As discussed in the first article of this two part series (Chesapeake Stock Rises 18% – Is CHK a Buy or Sell?), Chesapeake (CHK) has soared in 2013 and lots of investors are wondering if the stock will continue rising in 2013 and whether Chesapeake stock (CHK) is a buy, sell, hold or short.
Article 1 presented a fundamental analysis of Chesapeake Energy, including an overview of the company’s financial income statement and two major conflicting trends in it.
In this article, we’ll be analyzing Chesapeake’s stock from a valuations perspective followed by our bottom line conclusion on whether CHK is a good buy, sell or hold in 2013.
Chesapeake Energy (CHK) Company Analysis and Research Report
- Fundamental Analysis
- Valuation Overview
- Stock Analysts' Recommendations
- Bottom Line Conclusion
- CHK Fundamental Analysis (click to view)
- Valuation Overview
When determining the value of a stock, investors normally consider some distinct variables in their valuation analysis. These include a firm's financial margins, management effectiveness, growth rates, return on investments and other valuation matrix (EPS, P/E, Debt Ratio, etc.).
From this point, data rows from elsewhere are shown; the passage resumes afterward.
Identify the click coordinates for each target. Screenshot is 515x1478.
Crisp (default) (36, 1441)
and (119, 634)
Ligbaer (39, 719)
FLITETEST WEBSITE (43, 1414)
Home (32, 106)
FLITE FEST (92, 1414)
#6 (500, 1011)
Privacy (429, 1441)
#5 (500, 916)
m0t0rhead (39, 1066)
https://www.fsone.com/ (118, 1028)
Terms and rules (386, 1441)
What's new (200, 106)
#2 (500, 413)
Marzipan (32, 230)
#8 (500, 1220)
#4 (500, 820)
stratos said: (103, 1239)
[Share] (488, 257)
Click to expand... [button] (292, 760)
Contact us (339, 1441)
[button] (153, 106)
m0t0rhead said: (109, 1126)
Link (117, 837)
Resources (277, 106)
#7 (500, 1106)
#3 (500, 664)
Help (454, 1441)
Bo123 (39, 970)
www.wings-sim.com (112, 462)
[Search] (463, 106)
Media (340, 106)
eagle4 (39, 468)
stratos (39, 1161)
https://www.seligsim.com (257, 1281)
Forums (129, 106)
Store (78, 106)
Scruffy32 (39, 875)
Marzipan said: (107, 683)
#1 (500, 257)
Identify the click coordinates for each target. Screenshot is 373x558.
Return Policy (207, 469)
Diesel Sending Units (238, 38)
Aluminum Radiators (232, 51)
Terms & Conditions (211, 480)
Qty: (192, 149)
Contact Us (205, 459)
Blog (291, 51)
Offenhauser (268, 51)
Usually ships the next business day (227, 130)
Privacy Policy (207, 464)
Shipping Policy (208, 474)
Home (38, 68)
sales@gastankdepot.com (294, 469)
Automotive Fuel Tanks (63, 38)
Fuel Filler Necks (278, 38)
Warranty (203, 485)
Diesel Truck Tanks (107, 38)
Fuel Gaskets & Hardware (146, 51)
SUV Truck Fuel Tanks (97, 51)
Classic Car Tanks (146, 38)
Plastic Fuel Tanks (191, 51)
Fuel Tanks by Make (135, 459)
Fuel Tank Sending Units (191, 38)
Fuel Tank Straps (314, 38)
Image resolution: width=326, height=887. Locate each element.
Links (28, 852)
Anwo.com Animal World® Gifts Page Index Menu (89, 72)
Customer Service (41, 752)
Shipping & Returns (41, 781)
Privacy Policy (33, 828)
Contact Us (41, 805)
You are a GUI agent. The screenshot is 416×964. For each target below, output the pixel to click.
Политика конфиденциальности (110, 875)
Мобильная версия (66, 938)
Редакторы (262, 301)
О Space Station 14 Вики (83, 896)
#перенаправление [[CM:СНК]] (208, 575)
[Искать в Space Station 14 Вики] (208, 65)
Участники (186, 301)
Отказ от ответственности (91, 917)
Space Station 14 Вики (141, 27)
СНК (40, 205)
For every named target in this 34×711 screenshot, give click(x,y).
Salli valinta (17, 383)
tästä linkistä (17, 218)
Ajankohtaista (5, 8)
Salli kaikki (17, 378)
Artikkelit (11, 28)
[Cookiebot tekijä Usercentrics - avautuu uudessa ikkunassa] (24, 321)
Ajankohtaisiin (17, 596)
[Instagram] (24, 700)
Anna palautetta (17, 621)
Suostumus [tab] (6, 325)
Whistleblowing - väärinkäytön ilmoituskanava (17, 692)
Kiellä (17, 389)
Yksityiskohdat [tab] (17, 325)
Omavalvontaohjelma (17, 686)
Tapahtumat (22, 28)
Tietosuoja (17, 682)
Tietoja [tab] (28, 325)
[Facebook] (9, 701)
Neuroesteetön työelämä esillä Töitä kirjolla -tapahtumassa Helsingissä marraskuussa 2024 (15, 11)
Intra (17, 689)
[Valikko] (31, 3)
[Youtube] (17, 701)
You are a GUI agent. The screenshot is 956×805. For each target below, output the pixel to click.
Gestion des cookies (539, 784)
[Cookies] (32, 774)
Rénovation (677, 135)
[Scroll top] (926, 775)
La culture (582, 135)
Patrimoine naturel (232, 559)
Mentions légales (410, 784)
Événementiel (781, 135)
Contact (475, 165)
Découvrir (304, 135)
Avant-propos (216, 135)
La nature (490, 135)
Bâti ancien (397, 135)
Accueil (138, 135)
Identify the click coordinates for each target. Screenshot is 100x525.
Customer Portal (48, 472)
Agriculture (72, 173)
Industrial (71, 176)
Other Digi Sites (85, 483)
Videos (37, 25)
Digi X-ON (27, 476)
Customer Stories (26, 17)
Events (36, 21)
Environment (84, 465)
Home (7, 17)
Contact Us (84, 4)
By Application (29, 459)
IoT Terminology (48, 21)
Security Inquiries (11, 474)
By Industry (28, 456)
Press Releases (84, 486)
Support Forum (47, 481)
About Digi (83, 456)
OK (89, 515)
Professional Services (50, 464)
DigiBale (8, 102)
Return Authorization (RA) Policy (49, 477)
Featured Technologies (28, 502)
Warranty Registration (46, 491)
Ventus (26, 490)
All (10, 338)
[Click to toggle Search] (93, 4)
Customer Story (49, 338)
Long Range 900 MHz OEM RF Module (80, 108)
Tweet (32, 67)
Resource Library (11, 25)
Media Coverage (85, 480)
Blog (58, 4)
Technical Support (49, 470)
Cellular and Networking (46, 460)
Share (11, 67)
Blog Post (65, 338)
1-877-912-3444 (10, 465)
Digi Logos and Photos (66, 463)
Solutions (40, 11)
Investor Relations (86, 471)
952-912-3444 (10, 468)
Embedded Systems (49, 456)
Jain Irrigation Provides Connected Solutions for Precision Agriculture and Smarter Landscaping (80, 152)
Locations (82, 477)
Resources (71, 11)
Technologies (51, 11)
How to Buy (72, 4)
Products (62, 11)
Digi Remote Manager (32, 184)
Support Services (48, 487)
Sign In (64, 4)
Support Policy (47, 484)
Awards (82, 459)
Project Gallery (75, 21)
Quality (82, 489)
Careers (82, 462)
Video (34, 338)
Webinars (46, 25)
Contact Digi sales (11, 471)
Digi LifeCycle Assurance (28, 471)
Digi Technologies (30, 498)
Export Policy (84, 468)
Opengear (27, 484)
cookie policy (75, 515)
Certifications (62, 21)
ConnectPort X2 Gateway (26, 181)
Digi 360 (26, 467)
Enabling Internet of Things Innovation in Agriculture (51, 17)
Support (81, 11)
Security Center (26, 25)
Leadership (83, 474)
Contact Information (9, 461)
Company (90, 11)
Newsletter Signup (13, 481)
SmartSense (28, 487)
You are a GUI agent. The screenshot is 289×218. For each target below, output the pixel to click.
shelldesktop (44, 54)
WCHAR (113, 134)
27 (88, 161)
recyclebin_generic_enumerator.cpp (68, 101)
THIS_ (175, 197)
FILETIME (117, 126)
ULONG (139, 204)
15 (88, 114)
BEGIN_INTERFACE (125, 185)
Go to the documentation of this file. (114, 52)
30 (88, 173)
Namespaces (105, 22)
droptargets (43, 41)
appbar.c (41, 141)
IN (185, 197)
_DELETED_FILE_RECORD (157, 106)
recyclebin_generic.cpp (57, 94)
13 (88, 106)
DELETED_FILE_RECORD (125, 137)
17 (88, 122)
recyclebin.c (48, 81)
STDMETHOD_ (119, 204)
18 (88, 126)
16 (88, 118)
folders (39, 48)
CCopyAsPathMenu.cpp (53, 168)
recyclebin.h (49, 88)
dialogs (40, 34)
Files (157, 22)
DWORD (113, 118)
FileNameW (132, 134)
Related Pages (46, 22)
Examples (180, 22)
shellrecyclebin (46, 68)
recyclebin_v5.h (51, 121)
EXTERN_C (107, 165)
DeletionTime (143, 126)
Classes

Based on its gross, operating, and net margins, Chesapeake converts a percentage of its revenues to profits that is in line with other companies in the Oil, Gas & Consumable Fuels industry. However, the company, like most others in the industry, is losing money on an operating basis.
As seen in the below table, CHK’s quarterly revenue is growing at a year over year growth rate of 29.70% and the firm shows trailing twelve months (ttm) revenue of $12.32 billion. In addition to reporting positive revenue figures, the firm also shows a gross profit of $2.73 billion (ttm) (gross profit: revenue minus cost of goods sold).
However, despite the increase in revenue growth, Chesapeake shows a trailing (ttm) net income loss (net income: gross profit minus expenses and taxes), which signifies that the firm has more expenses than overall revenue can cover.
The firm has negative -$940 million in net income (ttm) and shows a -36.60% quarterly earnings growth (yoy). Holding everything else constant, a declining earnings growth never bodes well for a company’s stock. However, with regards to CHK, there are other variables that need to be considered in analyzing whether the stock has a strong potential to keep on rising in the future.
CHK has a Return on Equity (ROE) of -3.31%, but shows a positive Return on Assets (ROA) of 2.50%. ROE and ROA are variables used by investors to determine management effectiveness. For each $1 of equity, CHK’s management is losing $0.0331 and for each $1 of asset, management is earning a return of $0.025. Compared to the industry, Chesapeake Energy is below average in management’s ability to manage the firm’s resources. The ROE (ttm) industry average is 36.57%, while the ROA (ttm) industry average is 23.38%
CHK's debt to total capital ratio, at 41.63%, is in-line with the Oil, Gas & Consumable Fuels industry's average. The company should be able to comfortably repay its debt given its Interest Coverage ratio of 34.75.
Chesapeake Energy pays an annual dividend of $0.35 and, at its current price, shows a forward annual dividend yield of 1.70%, a level that is in line with both the Oil, Gas & Consumable Fuels industry average and the S&P 500. Additionally, CHK is in the minority as most others in this industry do not pay a dividend.
- Analysts’ Recommendations on the Stock
Stock analysts consider CHK a Moderate Buy. Between a 1 (Strong Buy) and a 5 (Strong Sell), they rated the stock a 2.31.
Chesapeake Energy – Analysts’ Consensus Ratings
Analysts’ Recommendations on CHK
- Bottom Line Conclusion
Taking the various fundamental, valuation and other analysis into consideration, we believe Chesapeake stock has great potential for investors and will make a great long term buy. The firm continues to work toward reducing operational cost as a way to improve its net income. It has also reiterated its expectations of improved financial growth and performance in 2013.
As stated by Domenic J. Dell’Osso, Jr., Chesapeake’s CEO "we are pleased to reaffirm our 2013 guidance for liquids production growth and drilling and completion capital expenditures, while at the same time reducing our cost guidance for many significant categories. Additionally, we are reaffirming the commitment of management and the Board of Directors to reducing financial leverage of the company through asset sales."
Nevertheless, MarketConsensus News believes that investors should wait for a pull back on the CHK stock before jumping in.